Text section:
Back in the early '90s when he was working in a traditional financial-planning firm outside of Boston, Dave Beaty found himself asking the question Peggy Lee once posed in her song, "Is that all there is?"
Beaty's practice at that time revolved around traditional functions, like retirement planning, monitoring investments, tax strategies and estate planning. A handful of wealthy clients were already looking for more complex services, and that challenge appealed immensely to him.
In 1995, Beaty struck out on his own and launched Tanager Financial Services, with an eye toward creating a firm that would offer a broader, more sophisticated array of services than most advisors could have imagined at that time. Between 1986 and 1992, Beaty, a certified public accountant, had served as an advisor in the personal financial-planning division of Price Water-house and consulted with some successful clients about taxes, investment management and estate-planning issues. Like many advisors at giant accounting firms in that era, he was frustrated by restrictions on his ability to help clients implement their financial plans.
When he established Waltham, Mass.-based Tanager, Beaty conceived a firm that would offer family office-style services (usually available only to ultra-wealthy individuals with more than $100 million) to the merely affluent. The idea behind the multiclient family office is that families who don't have the quarter of a billion or so it takes to justify hiring a complete staff of advisors, accountants and attorneys can pool their resources with other families and, in effect, rent them. Though Beaty wasn't banking on the last five years of the millennium spawning the amount of wealth that it did, he created a firm that now stands as one model for advisors targeting the affluent looking to upgrade their service offerings.

Data section:
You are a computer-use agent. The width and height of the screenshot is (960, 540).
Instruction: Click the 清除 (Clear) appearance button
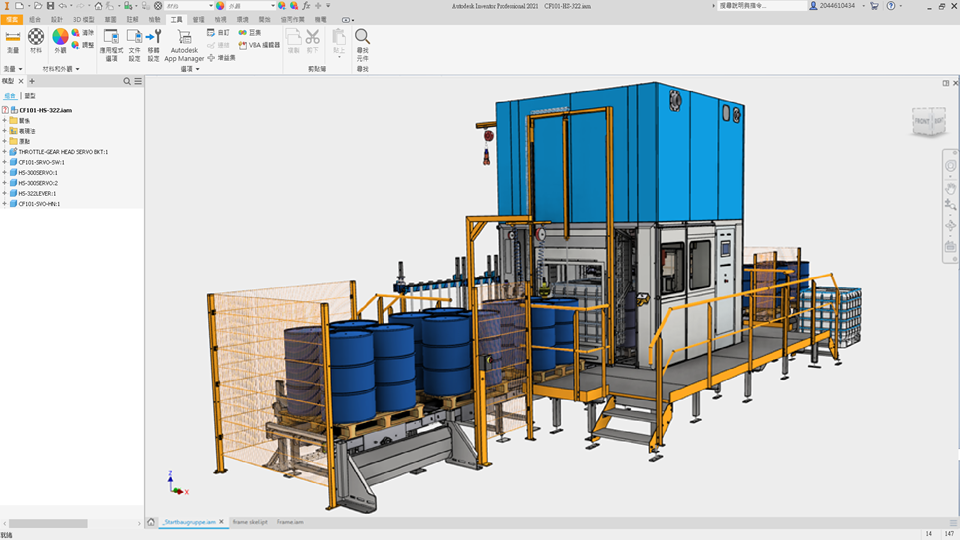point(83,33)
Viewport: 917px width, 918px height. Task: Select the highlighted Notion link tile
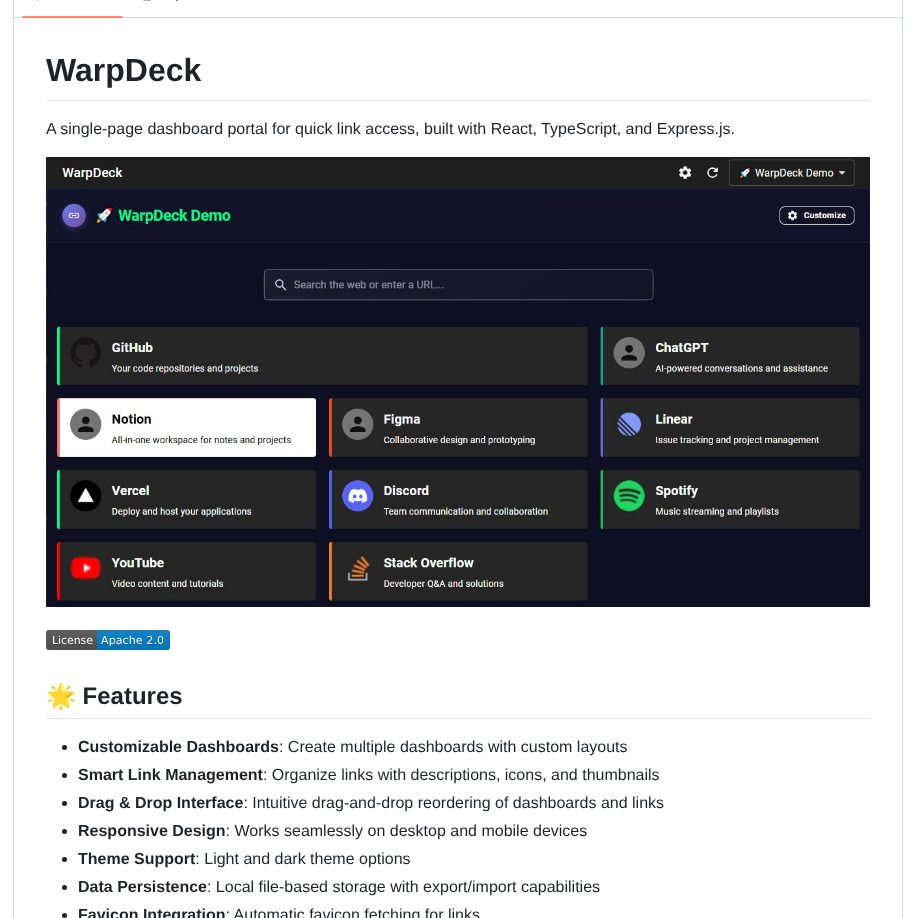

Aim:
Repeat everything in the Tanager article from "In 1995, Beaty" down to "their financial plans.". Rely only on the Tanager article, not the listing.

Response:
In 1995, Beaty struck out on his own and launched Tanager Financial Services, with an eye toward creating a firm that would offer a broader, more sophisticated array of services than most advisors could have imagined at that time. Between 1986 and 1992, Beaty, a certified public accountant, had served as an advisor in the personal financial-planning division of Price Water-house and consulted with some successful clients about taxes, investment management and estate-planning issues. Like many advisors at giant accounting firms in that era, he was frustrated by restrictions on his ability to help clients implement their financial plans.